◆ Requirement: Below are entries to return in full. Keep each one exact.

◆ Data extract:
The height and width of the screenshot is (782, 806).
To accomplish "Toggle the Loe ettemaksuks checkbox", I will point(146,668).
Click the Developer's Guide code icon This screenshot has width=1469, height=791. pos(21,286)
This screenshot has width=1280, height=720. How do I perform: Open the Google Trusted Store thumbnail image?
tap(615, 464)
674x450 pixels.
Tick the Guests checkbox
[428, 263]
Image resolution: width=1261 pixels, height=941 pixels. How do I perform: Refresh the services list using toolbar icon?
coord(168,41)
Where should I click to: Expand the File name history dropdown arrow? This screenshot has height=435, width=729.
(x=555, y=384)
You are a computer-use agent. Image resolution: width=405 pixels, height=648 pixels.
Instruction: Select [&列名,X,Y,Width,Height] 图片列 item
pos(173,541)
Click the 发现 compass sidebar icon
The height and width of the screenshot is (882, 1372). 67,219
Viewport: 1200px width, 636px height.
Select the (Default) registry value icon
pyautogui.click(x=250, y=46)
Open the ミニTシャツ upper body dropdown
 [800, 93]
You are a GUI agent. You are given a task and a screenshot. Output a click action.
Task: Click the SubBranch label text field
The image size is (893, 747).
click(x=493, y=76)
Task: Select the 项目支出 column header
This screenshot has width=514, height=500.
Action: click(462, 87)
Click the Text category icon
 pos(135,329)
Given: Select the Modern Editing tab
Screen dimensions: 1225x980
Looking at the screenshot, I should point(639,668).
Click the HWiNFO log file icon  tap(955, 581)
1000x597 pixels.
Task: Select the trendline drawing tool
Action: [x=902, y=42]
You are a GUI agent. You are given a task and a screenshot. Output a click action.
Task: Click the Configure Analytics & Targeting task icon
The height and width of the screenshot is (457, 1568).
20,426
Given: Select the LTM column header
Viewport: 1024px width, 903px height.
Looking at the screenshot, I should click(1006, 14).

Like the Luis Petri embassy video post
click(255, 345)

◆ The completed task:
The height and width of the screenshot is (782, 806).
To accomplish "Toggle the Loe ettemaksuks checkbox", I will point(146,668).
Click the Developer's Guide code icon This screenshot has width=1469, height=791. pos(21,286)
This screenshot has width=1280, height=720. How do I perform: Open the Google Trusted Store thumbnail image?
tap(615, 464)
674x450 pixels.
Tick the Guests checkbox
[428, 263]
Image resolution: width=1261 pixels, height=941 pixels. How do I perform: Refresh the services list using toolbar icon?
coord(168,41)
Where should I click to: Expand the File name history dropdown arrow? This screenshot has height=435, width=729.
(x=555, y=384)
You are a computer-use agent. Image resolution: width=405 pixels, height=648 pixels.
Instruction: Select [&列名,X,Y,Width,Height] 图片列 item
pos(173,541)
Click the 发现 compass sidebar icon
The height and width of the screenshot is (882, 1372). 67,219
Viewport: 1200px width, 636px height.
Select the (Default) registry value icon
pyautogui.click(x=250, y=46)
Open the ミニTシャツ upper body dropdown
 [800, 93]
You are a GUI agent. You are given a task and a screenshot. Output a click action.
Task: Click the SubBranch label text field
The image size is (893, 747).
click(x=493, y=76)
Task: Select the 项目支出 column header
This screenshot has width=514, height=500.
Action: click(462, 87)
Click the Text category icon
 pos(135,329)
Given: Select the Modern Editing tab
Screen dimensions: 1225x980
Looking at the screenshot, I should point(639,668).
Click the HWiNFO log file icon  tap(955, 581)
1000x597 pixels.
Task: Select the trendline drawing tool
Action: [x=902, y=42]
You are a GUI agent. You are given a task and a screenshot. Output a click action.
Task: Click the Configure Analytics & Targeting task icon
The height and width of the screenshot is (457, 1568).
20,426
Given: Select the LTM column header
Viewport: 1024px width, 903px height.
Looking at the screenshot, I should click(1006, 14).

Like the Luis Petri embassy video post
click(255, 345)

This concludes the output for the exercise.